_Task statement_.
Below is a listing. Quote from it, exactly, the lines from the one containing "Screen dimensions: 503x269" down to the one containing "Given: Click the Cancel column X icon", both ends included, and nothing else.

┌──

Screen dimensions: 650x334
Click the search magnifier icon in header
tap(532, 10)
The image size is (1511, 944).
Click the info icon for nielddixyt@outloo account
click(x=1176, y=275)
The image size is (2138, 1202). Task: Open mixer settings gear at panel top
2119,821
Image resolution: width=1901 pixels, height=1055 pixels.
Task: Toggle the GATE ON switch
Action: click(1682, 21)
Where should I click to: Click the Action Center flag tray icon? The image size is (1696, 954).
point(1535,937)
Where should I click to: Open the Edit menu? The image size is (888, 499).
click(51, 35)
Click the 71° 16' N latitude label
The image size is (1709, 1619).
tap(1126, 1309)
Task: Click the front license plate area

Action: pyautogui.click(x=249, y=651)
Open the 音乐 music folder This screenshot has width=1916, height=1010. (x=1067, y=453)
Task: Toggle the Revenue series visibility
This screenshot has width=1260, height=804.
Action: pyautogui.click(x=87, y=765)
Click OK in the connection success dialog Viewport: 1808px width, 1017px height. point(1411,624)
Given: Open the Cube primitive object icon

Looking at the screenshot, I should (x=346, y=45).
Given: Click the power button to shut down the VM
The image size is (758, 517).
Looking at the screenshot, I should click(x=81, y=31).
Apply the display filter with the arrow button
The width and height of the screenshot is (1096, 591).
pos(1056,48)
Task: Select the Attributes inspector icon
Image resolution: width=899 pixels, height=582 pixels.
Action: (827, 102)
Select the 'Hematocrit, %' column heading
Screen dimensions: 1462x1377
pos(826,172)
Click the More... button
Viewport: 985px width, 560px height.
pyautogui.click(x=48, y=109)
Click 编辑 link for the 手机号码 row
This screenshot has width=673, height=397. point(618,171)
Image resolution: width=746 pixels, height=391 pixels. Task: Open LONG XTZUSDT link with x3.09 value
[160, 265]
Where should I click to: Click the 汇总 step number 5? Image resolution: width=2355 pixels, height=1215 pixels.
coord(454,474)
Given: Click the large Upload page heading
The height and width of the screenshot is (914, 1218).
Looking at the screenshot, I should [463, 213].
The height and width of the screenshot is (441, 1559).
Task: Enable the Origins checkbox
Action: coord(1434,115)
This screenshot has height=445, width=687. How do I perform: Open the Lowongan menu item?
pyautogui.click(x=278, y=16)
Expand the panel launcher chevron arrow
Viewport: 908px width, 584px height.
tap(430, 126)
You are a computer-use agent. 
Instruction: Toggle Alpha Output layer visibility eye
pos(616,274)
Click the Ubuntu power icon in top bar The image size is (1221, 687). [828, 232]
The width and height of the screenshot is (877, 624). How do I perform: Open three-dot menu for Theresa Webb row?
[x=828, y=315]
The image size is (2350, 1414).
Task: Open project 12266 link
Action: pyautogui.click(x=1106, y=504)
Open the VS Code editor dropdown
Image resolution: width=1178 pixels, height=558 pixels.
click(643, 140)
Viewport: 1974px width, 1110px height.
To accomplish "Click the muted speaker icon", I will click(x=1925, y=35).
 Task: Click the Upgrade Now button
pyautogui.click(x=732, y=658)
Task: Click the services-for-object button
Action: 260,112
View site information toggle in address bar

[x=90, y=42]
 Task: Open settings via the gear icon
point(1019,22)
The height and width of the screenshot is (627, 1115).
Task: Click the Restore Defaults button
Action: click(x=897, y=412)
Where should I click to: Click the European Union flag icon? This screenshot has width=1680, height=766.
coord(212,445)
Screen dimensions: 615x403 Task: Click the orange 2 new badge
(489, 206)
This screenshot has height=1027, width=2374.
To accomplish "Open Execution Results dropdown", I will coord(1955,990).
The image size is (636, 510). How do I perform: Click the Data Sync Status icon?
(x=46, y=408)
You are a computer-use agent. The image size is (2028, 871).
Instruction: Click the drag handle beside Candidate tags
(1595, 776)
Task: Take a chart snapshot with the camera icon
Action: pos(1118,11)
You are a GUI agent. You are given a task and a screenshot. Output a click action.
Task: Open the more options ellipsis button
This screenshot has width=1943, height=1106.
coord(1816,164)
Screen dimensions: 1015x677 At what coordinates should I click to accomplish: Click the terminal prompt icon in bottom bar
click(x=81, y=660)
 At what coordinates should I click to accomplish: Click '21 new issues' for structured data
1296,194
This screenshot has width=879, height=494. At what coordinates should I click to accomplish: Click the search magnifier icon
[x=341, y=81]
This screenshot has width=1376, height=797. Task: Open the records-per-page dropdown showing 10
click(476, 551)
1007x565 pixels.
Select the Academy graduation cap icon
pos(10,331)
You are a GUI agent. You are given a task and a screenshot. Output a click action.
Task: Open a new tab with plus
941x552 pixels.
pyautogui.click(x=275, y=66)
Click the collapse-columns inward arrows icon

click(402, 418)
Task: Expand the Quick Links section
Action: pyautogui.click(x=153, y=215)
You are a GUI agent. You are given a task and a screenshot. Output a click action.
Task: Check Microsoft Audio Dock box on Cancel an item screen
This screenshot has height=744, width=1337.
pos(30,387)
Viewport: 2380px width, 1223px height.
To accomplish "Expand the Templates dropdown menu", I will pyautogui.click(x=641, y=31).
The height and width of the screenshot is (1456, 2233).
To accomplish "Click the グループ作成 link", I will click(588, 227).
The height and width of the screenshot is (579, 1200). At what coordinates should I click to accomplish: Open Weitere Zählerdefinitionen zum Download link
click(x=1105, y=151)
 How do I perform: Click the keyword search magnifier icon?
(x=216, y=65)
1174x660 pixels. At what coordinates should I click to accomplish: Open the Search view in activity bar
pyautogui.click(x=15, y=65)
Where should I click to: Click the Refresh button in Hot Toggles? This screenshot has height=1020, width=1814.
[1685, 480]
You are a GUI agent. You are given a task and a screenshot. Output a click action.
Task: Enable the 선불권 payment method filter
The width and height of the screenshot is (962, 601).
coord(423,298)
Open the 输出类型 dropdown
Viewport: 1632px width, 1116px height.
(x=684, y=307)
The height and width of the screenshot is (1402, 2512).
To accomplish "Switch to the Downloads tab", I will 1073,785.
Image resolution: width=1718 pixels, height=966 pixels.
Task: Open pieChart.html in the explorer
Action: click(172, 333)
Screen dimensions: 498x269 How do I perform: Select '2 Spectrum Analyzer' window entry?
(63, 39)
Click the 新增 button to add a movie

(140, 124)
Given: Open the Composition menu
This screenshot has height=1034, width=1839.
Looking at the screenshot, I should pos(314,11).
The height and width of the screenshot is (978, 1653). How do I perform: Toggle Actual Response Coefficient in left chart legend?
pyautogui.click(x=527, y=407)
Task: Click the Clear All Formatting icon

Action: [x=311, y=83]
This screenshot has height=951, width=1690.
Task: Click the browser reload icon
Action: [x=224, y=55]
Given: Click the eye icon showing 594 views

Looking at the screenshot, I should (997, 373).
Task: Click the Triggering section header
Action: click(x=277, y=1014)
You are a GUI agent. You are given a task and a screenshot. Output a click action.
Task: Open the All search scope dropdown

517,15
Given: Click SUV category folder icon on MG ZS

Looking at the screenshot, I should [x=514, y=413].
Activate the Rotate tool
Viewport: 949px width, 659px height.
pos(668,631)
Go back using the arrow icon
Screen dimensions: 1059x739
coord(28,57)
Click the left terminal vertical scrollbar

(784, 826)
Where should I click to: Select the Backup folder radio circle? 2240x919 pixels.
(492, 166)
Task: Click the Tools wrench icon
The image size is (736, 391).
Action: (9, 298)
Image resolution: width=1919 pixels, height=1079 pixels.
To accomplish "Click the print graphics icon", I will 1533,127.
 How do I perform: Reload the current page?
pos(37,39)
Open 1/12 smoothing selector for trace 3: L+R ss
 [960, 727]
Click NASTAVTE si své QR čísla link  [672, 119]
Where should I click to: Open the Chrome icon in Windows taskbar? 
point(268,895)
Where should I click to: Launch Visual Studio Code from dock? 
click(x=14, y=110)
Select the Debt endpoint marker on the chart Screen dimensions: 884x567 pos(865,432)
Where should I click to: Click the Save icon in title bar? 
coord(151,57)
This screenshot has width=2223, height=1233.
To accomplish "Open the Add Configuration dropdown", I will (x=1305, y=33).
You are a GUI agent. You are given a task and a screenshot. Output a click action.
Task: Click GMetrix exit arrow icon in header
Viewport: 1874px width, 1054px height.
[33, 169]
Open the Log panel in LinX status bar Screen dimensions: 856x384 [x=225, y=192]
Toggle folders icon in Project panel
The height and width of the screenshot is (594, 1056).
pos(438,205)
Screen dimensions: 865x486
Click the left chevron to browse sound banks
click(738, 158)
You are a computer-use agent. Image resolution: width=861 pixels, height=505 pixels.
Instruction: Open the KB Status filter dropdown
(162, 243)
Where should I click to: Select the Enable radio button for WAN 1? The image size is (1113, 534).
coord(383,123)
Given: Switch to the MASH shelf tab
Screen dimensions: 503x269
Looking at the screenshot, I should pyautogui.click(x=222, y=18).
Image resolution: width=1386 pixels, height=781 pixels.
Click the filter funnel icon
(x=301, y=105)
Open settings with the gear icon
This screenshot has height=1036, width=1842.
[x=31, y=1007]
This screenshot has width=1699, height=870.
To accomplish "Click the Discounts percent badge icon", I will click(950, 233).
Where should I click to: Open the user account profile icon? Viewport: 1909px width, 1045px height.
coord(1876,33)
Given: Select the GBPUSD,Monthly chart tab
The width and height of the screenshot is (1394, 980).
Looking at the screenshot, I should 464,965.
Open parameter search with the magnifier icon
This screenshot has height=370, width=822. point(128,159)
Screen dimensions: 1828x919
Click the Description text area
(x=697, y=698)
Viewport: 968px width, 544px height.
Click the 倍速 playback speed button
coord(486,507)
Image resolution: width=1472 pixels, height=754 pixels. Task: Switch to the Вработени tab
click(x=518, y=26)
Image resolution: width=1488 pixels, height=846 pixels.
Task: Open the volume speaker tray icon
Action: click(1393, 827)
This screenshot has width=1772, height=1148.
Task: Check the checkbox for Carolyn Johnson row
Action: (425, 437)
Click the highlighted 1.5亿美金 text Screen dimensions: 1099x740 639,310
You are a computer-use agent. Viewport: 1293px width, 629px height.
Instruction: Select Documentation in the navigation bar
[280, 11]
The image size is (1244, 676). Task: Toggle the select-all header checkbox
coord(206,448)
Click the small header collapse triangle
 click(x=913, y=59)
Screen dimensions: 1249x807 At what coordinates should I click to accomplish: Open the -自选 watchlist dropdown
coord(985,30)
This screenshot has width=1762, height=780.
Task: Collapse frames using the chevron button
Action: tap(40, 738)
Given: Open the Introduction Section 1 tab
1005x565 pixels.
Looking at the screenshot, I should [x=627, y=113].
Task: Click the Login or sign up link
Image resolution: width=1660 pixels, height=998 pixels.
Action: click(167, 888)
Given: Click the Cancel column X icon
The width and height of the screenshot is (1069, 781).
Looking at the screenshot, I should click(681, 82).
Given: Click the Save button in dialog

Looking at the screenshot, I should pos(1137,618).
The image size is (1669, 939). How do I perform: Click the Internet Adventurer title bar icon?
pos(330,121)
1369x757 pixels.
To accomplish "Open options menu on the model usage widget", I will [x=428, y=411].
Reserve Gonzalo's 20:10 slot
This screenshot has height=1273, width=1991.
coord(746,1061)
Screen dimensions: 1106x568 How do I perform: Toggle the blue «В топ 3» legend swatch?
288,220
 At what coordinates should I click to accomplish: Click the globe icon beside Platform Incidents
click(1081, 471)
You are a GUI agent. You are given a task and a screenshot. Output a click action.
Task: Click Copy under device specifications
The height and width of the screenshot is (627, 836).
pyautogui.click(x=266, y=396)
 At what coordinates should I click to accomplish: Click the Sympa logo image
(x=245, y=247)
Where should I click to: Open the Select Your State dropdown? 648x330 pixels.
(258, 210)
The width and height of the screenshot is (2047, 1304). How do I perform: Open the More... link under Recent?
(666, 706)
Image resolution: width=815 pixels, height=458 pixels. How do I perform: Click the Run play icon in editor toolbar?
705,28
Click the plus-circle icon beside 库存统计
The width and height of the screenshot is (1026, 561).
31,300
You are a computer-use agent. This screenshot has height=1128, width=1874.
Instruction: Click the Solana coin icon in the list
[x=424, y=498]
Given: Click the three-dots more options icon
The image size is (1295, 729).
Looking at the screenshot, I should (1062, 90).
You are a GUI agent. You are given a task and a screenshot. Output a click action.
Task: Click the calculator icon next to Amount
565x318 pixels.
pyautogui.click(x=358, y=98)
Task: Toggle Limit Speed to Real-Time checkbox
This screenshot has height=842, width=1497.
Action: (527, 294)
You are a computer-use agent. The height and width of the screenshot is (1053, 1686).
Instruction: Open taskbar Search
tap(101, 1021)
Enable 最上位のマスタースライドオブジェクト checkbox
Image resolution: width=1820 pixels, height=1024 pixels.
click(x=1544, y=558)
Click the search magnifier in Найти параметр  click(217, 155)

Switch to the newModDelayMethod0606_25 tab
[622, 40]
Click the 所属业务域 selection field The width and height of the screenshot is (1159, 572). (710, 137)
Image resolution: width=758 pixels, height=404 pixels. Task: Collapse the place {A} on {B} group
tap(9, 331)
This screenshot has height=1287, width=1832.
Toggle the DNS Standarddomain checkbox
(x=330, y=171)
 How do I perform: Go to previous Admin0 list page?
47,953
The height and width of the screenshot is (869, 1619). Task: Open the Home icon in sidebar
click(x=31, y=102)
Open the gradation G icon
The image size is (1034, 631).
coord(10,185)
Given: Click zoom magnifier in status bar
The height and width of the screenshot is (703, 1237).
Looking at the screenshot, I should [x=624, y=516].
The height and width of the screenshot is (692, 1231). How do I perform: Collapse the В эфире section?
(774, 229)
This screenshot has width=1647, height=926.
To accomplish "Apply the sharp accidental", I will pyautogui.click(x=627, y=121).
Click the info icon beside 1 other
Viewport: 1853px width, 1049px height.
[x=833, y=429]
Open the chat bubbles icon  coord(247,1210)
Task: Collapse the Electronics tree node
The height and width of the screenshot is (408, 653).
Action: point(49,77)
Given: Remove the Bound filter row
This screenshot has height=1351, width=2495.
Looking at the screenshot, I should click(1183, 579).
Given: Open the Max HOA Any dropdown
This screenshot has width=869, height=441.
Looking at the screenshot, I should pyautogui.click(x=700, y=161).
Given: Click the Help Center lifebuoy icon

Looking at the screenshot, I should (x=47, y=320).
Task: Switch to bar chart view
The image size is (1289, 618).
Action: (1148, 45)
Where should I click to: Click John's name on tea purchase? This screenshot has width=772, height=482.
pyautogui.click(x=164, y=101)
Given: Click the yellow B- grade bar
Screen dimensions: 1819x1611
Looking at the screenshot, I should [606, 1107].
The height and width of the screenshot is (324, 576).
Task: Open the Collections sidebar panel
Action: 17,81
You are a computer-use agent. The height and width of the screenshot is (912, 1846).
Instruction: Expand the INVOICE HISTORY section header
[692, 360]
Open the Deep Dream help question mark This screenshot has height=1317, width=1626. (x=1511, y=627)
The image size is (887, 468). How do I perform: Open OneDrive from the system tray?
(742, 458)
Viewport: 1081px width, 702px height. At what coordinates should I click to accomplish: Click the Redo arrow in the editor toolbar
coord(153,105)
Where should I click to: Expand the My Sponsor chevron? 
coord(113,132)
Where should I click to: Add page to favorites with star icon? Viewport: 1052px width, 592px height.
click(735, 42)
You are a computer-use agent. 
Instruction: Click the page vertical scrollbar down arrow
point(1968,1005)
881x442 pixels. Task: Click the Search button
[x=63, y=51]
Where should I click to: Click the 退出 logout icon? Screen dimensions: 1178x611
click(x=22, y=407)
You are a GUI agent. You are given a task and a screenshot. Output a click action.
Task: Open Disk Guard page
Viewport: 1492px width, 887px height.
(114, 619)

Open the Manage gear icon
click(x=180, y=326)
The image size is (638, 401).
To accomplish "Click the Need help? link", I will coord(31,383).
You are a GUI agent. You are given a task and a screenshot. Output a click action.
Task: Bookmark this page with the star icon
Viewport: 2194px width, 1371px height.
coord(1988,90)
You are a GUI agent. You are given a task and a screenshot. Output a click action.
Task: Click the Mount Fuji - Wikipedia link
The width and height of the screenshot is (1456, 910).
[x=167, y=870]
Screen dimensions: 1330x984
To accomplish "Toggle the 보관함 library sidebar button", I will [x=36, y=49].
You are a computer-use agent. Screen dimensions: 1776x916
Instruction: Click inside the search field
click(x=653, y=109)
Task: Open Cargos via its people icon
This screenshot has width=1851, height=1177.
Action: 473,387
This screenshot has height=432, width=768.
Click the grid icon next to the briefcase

└──

_Answer to the problem_.
Screen dimensions: 503x269
Looking at the screenshot, I should pyautogui.click(x=222, y=18).
Image resolution: width=1386 pixels, height=781 pixels.
Click the filter funnel icon
(x=301, y=105)
Open settings with the gear icon
This screenshot has height=1036, width=1842.
[x=31, y=1007]
This screenshot has width=1699, height=870.
To accomplish "Click the Discounts percent badge icon", I will click(950, 233).
Where should I click to: Open the user account profile icon? Viewport: 1909px width, 1045px height.
coord(1876,33)
Given: Select the GBPUSD,Monthly chart tab
The width and height of the screenshot is (1394, 980).
Looking at the screenshot, I should 464,965.
Open parameter search with the magnifier icon
This screenshot has height=370, width=822. point(128,159)
Screen dimensions: 1828x919
Click the Description text area
(x=697, y=698)
Viewport: 968px width, 544px height.
Click the 倍速 playback speed button
coord(486,507)
Image resolution: width=1472 pixels, height=754 pixels. Task: Switch to the Вработени tab
click(x=518, y=26)
Image resolution: width=1488 pixels, height=846 pixels.
Task: Open the volume speaker tray icon
Action: click(1393, 827)
This screenshot has width=1772, height=1148.
Task: Check the checkbox for Carolyn Johnson row
Action: (425, 437)
Click the highlighted 1.5亿美金 text Screen dimensions: 1099x740 639,310
You are a computer-use agent. Viewport: 1293px width, 629px height.
Instruction: Select Documentation in the navigation bar
[280, 11]
The image size is (1244, 676). Task: Toggle the select-all header checkbox
coord(206,448)
Click the small header collapse triangle
 click(x=913, y=59)
Screen dimensions: 1249x807 At what coordinates should I click to accomplish: Open the -自选 watchlist dropdown
coord(985,30)
This screenshot has width=1762, height=780.
Task: Collapse frames using the chevron button
Action: tap(40, 738)
Given: Open the Introduction Section 1 tab
1005x565 pixels.
Looking at the screenshot, I should [x=627, y=113].
Task: Click the Login or sign up link
Image resolution: width=1660 pixels, height=998 pixels.
Action: click(167, 888)
Given: Click the Cancel column X icon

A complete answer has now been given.